Insidious 3 (2015) L’inizio

La saga di Insidious continua a guadagnare cifre tanto alte quanto ingiustificabili, e chi è la Blumhouse per dire “basta”? Torna insieme alla Stage 6 Films (figlia minore della Sony Pictures) per una nuova roboante avventura “insidiosa”.

Pochi soldi, molto orrore

Peccato che il cast tecnico-artistico di punta dei primi due film faccia la fila per andare da Jason Blum e fargli un ampio gesto dell’ombrello, a volte seguito da una sonora pernacchia. Pensate che questo abbia rovinato la giornata del mitico Giasone, lui che ha trovato il vello d’oro?
Jason alza la cornetta e chiama Leigh Whannell, che l’aspetta. «Leigh, tu hai scritto e interpretato i primi due film: che ne dici se ti fai tutto da solo il terzo? Hai carta bianca: già sai cosa devi farci…» A metà della frase l’australiano ha già scritto il copione di Insidious: Chapter 3, pronto anche a dirigerlo.

È il terzo capitolo ma si svolge prima del primo… tanto per cambiare

La consueta Warner Bros distribuisce il film nelle sale italiane dal 3 giugno 2015 (fonte: ComingSoon.it), addirittura in anticipo rispetto al 5 giugno in cui esce in patria americana: in pratica prima di arrischiarsi a proiettarlo nelle sale americane, esce in ogni piccolo paese del mondo per essere sicuri che la visione non uccida la gente…
La Universal lo porta in DVD e Blu-ray dal 21 ottobre successivo. Dal 7 giugno 2017 è disponibile anche l’edizione Steelbook.

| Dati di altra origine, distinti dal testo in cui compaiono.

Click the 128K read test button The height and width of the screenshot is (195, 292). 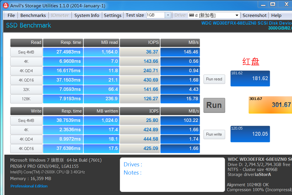[x=26, y=99]
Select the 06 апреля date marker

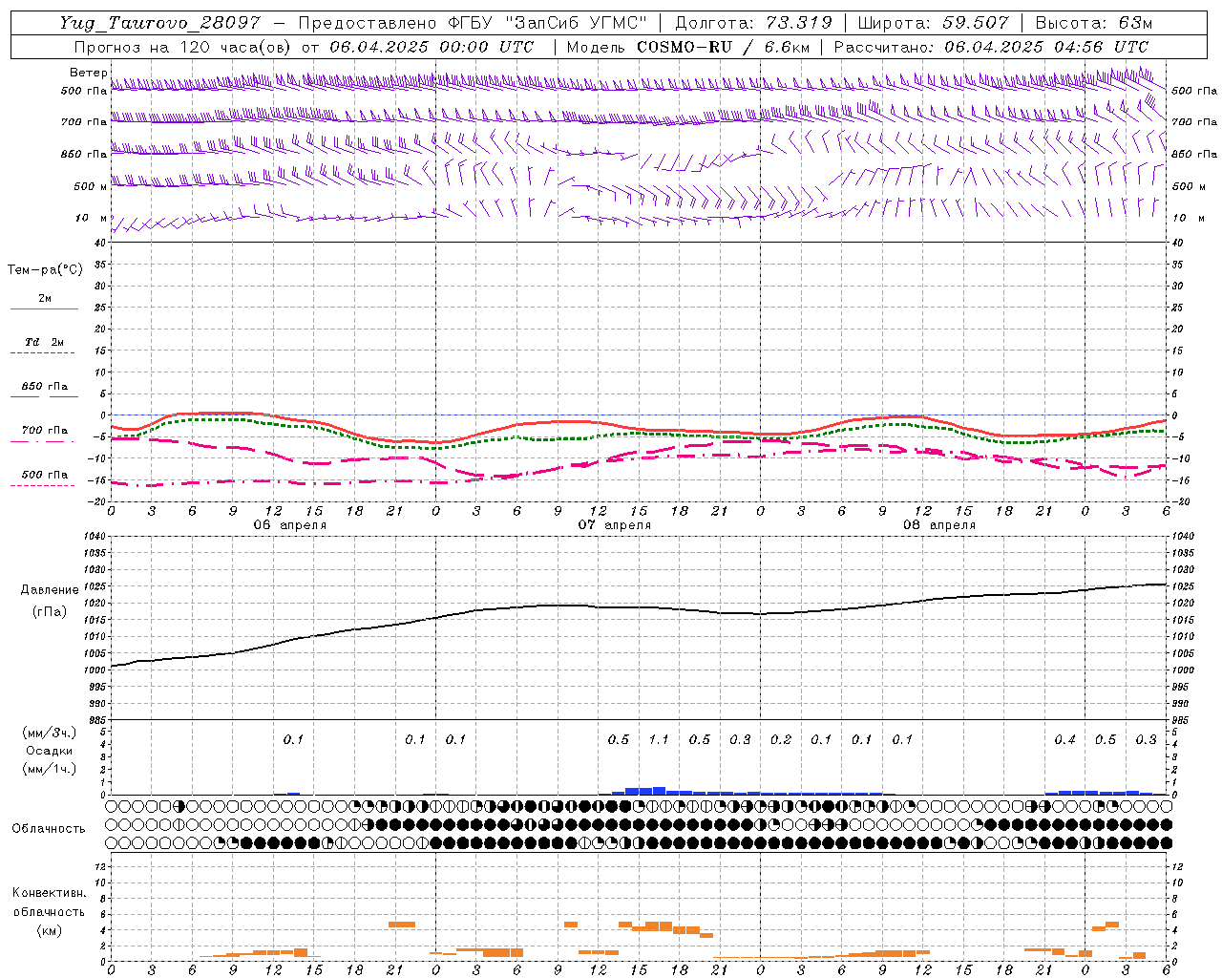click(290, 525)
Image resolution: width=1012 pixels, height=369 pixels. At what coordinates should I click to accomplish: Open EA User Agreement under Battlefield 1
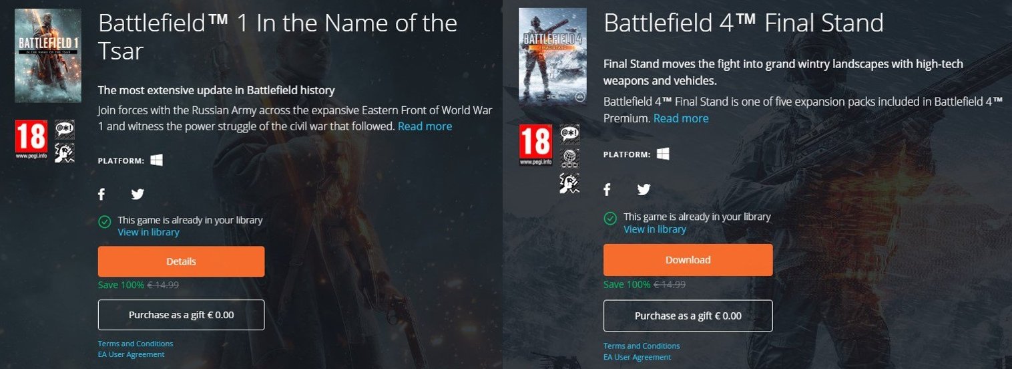click(x=131, y=354)
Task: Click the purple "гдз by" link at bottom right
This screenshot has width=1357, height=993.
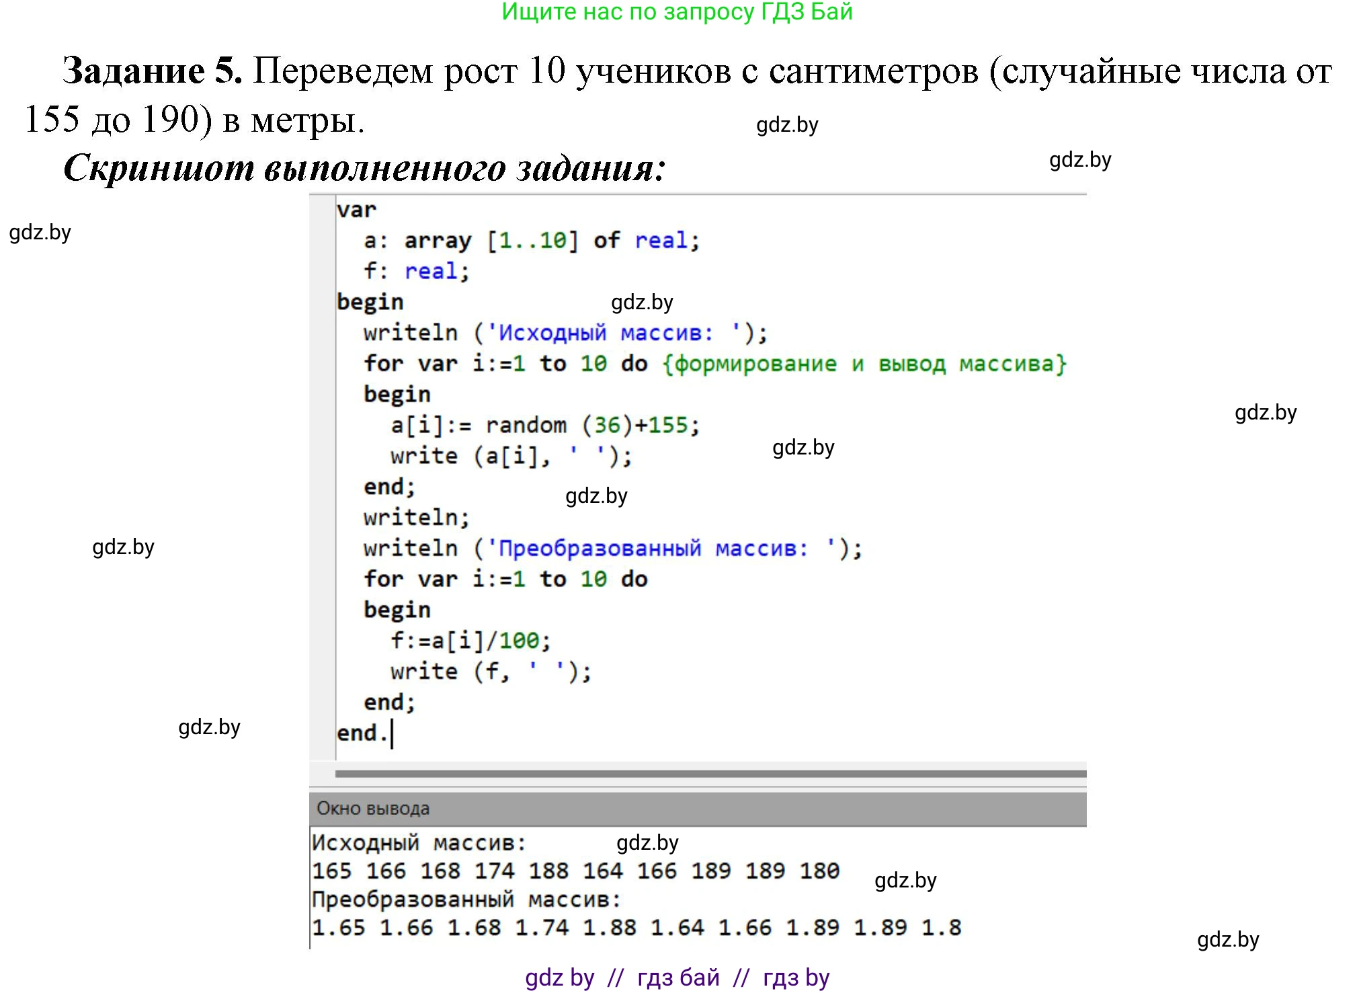Action: 797,976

Jason Blum che gira di notte in cerca di nuovi talenti

Quando nel 2013, appena finito Insidious 2, Leigh Whannell scrive la sceneggiatura di questo terzo capitolo, la sera prima aveva visto in TV Labyrinth (1986) e, cosciente o meno, ne scopiazza subito l’inizio: una giovane ragazza che sta cercando di imparare a memoria la frase di una recita. Che ovviamente tornerà utile nel finale.

«Andrò ai confini del mondo e mi troverai ad aspettarti lì. La tua serva.»

No, scherzo, Leigh non è un così bravo sceneggiatore: la frase non torna utile nel finale, quindi è solo una blanda trovata con cui riempire l’inutile minutaggio di inizio film.

Cioè, io sto studiando per una recita che non farò mai?

Quinn Brenner (Stefanie Scott) vuole fare l’attrice ma non riesce a mandare a memoria neanche questa piccola frase, così va ad un provino importante per una scuola di recitazione e sbaglia a dire tre parole. Dubito che il teatro abbia perso chissà che talento.

Sono sicuro d’aver già visto in un altro film questa scena ma non mi sovviene…

Delusa dal fallimento, un incidente d’auto le spezza le gambe e così davvero la giornata è ufficialmente di merda. La colpa immagino sia che Leigh si sia addormentato davanti a Fragile: A Ghost Story (2005) e, al risveglio, si è detto: una ragazza immobilizzata alle prese con uno spirito, che idea perfetta per risparmiare sulle location, così padron Jason è contento.
Certo che ci vuole però qualcuno che si muova anche, in questa storia, così perché non chiamare la cara Lin Shaye ad interpretare ancora la medium Elise Rainier?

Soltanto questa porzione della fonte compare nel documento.